**Work instruction:** An exact copy of the data is needed, one that excludes all pictures.

Saved data entries
*** Block opens ***
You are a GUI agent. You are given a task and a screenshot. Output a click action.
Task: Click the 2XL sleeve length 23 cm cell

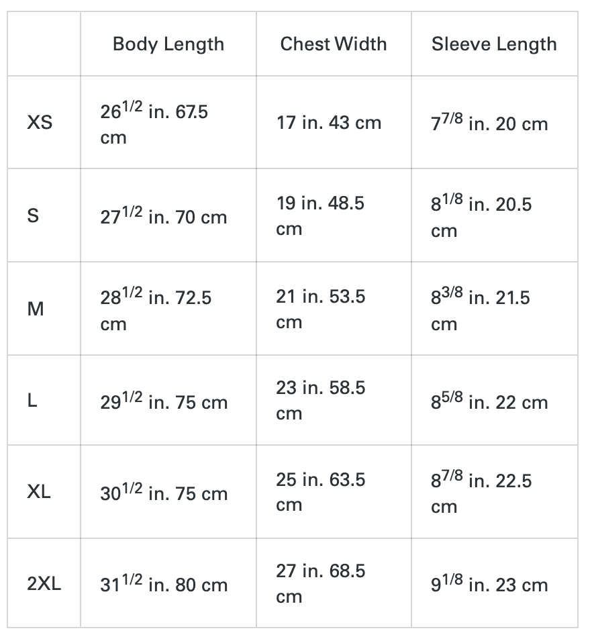(x=489, y=585)
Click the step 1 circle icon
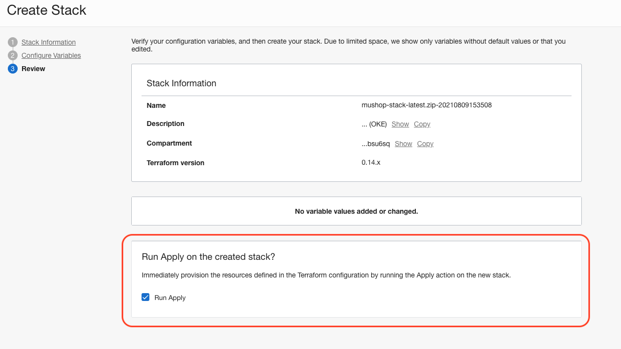Viewport: 621px width, 349px height. tap(13, 42)
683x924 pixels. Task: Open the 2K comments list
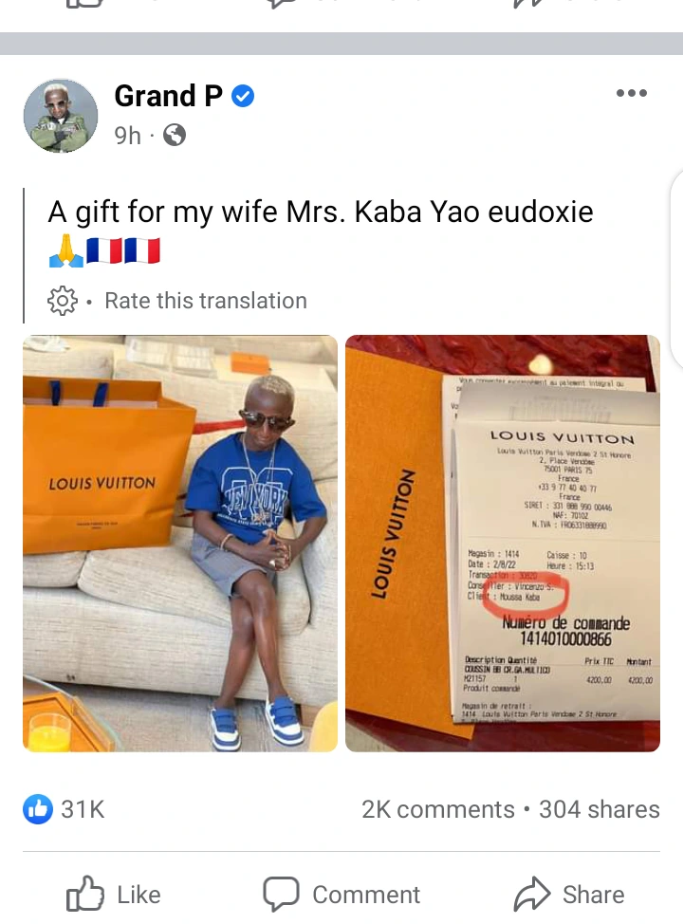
*** Block closes ***
**Answer to this problem:**
You are a GUI agent. You are given a task and a screenshot. Output a click action.
Task: Click the 2XL sleeve length 23 cm cell

(x=489, y=585)
Click the step 1 circle icon
Viewport: 621px width, 349px height. tap(13, 42)
683x924 pixels. Task: Open the 2K comments list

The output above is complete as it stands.